The Fall by Bethany Griffin
Madeline Usher is doomed.
She has spent her life fighting fate, and she thought she was succeeding. Until she woke up in a coffin.
Ushers die young. Ushers are cursed. Ushers can never leave their house, a house that haunts and is haunted, a house that almost seems to have a mind of its own. Madeline’s life—revealed through short bursts of memory—has hinged around her desperate plan to escape, to save herself and her brother. Her only chance lies in destroying the house.
In the end, can Madeline keep her own sanity and bring the house down? The Fall is a literary psychological thriller, reimagining Edgar Allan Poe’s classic The Fall of the House of Usher.
Book Title: The Fall
Author: Bethany Griffin
Amazon rating: 3.9
Reviewer: Katheryn Avila
The Fall was one of those books I picked up on a whim.

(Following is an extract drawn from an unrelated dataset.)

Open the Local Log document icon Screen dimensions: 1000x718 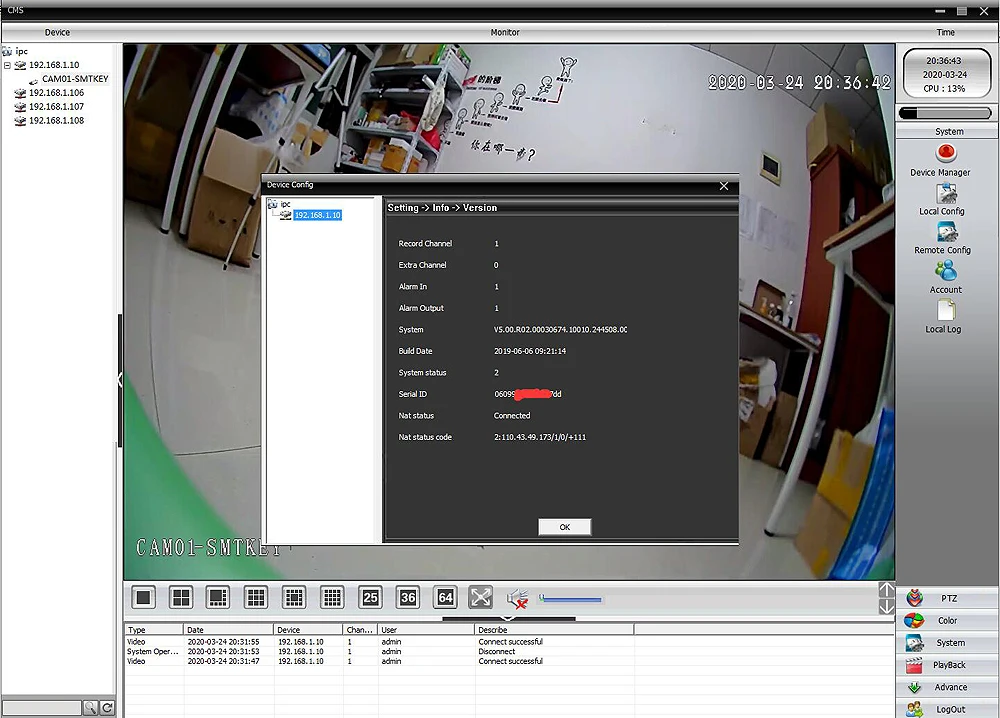pyautogui.click(x=946, y=311)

Even before reading the blurb, I knew it’d be horror-filled and possibly alluding to Edgar Allen Poe’s work – I wasn’t disappointed. Horror isn’t my usual genre when it comes to books, but I’m glad I gave this one a chance. Not only is it outside my genre, but the story-telling style is completely different from what I’m used to reading. It was definitely a fun, refreshing change of pace.
The story follows Madeline Usher, a girl cursed by her bloodline and the house she lives in, and is told from her perspective through snippets of memory that hop all over her lifetime – from the time she’s nine years old until she’s nineteen. This was the first time I read a book that had a non-linear story, and at first it was a bit jarring. There’s no real start or stopping point to the story, if that makes sense, since the curse and Madeline’s struggle is something she’s dealt with her whole life. Living in the Usher house is her every day life, and only some moments stood out as exceptional – those are the ones that make up this story. We get moments she spent with her parents, an emotionally abusive mother and distant father, and her twin brother, Roderick. Through Madeline’s memories with them, we see that she’s always been alone. Her mother favors her brother, and tries to save him from the curse by sending him away to school, leaving Madeline even more dejected and lonely. As a character, Madeline is pretty easy to relate to, and believable. Maybe it’s because, as readers, we’re the only ones who actually spend any time with her and see what she sees. Sometimes I just wanted to give the poor girl a hug.
While a bit confusing, I think the way the author tells the story is a great way to convey Madeline’s feelings of disorientation and helplessness in her own life. As she slowly starts to fight the house’s will and gains control of her situation, or tries to, the story moves forward in a more linear way. She struggles to piece together the mystery of the house, and the reader struggles right along with her, so that any revelation or discovery happens at the same time for both us and Madeline. Griffin does an excellent job of painting a beautiful, horror-filled picture, as well. Her descriptions of Madeline’s surroundings and experiences, not to mention the host of doctors that study the family “illness,” made me uncomfortable – and that’s not an easy thing to do with writing. Even the small moments of happiness and hope Madeline experiences only serve to highlight the horror that is her life. It’s not often a book genuinely upsets me, and The Fall did that in the best way.
The only reason I docked a star was because the story moved pretty slowly at times – probably a byproduct of the non-linear structure. Early on it was pretty easy to put the book down, but once you get into the rhythm of how Madeline’s memories are spread out, it’s smooth sailing.
All in all, this was a fun read and I’m probably going to pick up Griffin’s other works. Definitely a must read for fans of horror and/or Edgar Allen Poe!